━━━━━ STORED DATA

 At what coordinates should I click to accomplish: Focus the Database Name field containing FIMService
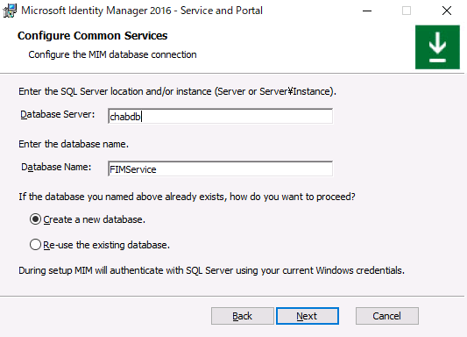coord(221,169)
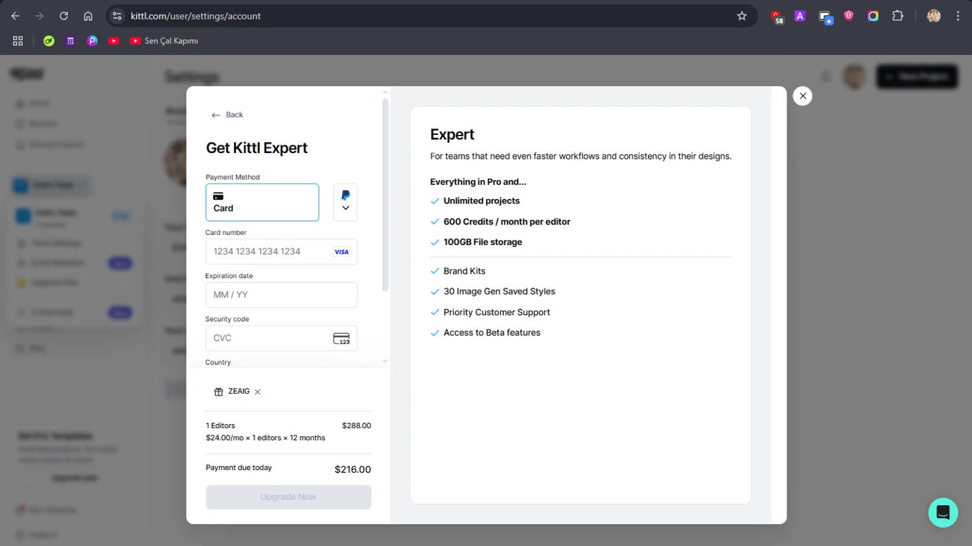Reload the current page
972x546 pixels.
[x=64, y=16]
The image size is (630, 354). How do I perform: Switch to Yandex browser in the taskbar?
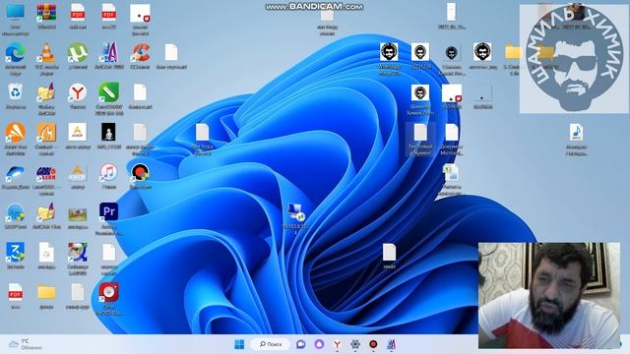point(337,344)
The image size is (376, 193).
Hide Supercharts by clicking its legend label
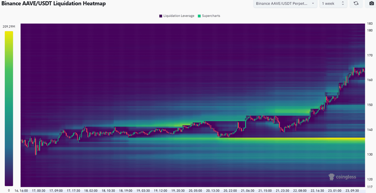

━━━━━━━━━━

→ YOUR OBJECTIVE: Rewrite all of the material above with "image" swapped for "screenshot" everywhere and nothing else altered, and omit the pictures.

→ FINAL RESULT:
 At what coordinates should I click to accomplish: Focus the Database Name field containing FIMService
coord(221,169)
Reload the current page
972x546 pixels.
[x=64, y=16]
The screenshot size is (630, 354). How do I perform: Switch to Yandex browser in the taskbar?
point(337,344)
The screenshot size is (376, 193).
Hide Supercharts by clicking its legend label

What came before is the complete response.